Construing the forfeiture provision at issue to be triggered only if and when Cynthia DeMott establishes another primary residence subserves those objectives. As the majority explains, the former marital residence is a part of Gin Creek Plantation. Gin Creek, LLC, rents out other houses located there. So if Cynthia DeMott were to use it as rental property or simply abandon it, she would interfere with Gin Creek’s operations and so subvert those objectives. She would not subvert those objectives by traveling for work, pleasure, or the discharge of family obligations — such as the obligations to her seriously ill mother that have required her to be away from the marital residence for significant periods of time. Nor would her purchase of a vacation home subvert them — unless the vacation home became her primary residence, and she abandoned the former marital residence.

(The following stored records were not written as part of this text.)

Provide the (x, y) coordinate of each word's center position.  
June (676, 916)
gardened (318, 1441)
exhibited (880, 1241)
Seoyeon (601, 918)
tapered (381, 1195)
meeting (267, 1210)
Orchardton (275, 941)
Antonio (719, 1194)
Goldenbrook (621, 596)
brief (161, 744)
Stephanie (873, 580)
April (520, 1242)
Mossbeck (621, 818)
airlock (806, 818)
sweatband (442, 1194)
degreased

Those objectives would also be subverted if Cynthia DeMott elected to take against the will by asserting her statutory right to a year’s support. Construing the will to require a forfeiture under the circumstances of this case would greatly reduce the value of the life estate. Given the modesty of the other bequests to her, such a reduction in the value would increase her incentive to assert that statutory right.
And while the will reflects an effort to avoid litigation, construing it to require a forfeiture would encourage dissension and litigation. Douglas DeMott essentially contends that he has been deputized to monitor Cynthia DeMott. Nothing in the will, beyond the provision that she not share the former marital home with a new husband, evidences a desire on the part of the testator to control her from beyond the grave.
As stated above, "the law does not favor conditions remediable by forfeiture[.]" Kale , 284 Ga. at 537, 668 S.E.2d 729. And although "[a]ny expression disclosing the [testator’s] intention will be sufficient to create a condition, ... such intention must be definitely expressed." Id. I discern no definite expression of the testator’s intention to force Cynthia DeMott to forfeit her right to the marital residence when she has not established another residence. And if she has not established another residence, then we do not reach the nine-month requirement (which is highly ambiguous).
Because the trial court started the analysis at this second step, I agree that we should remand.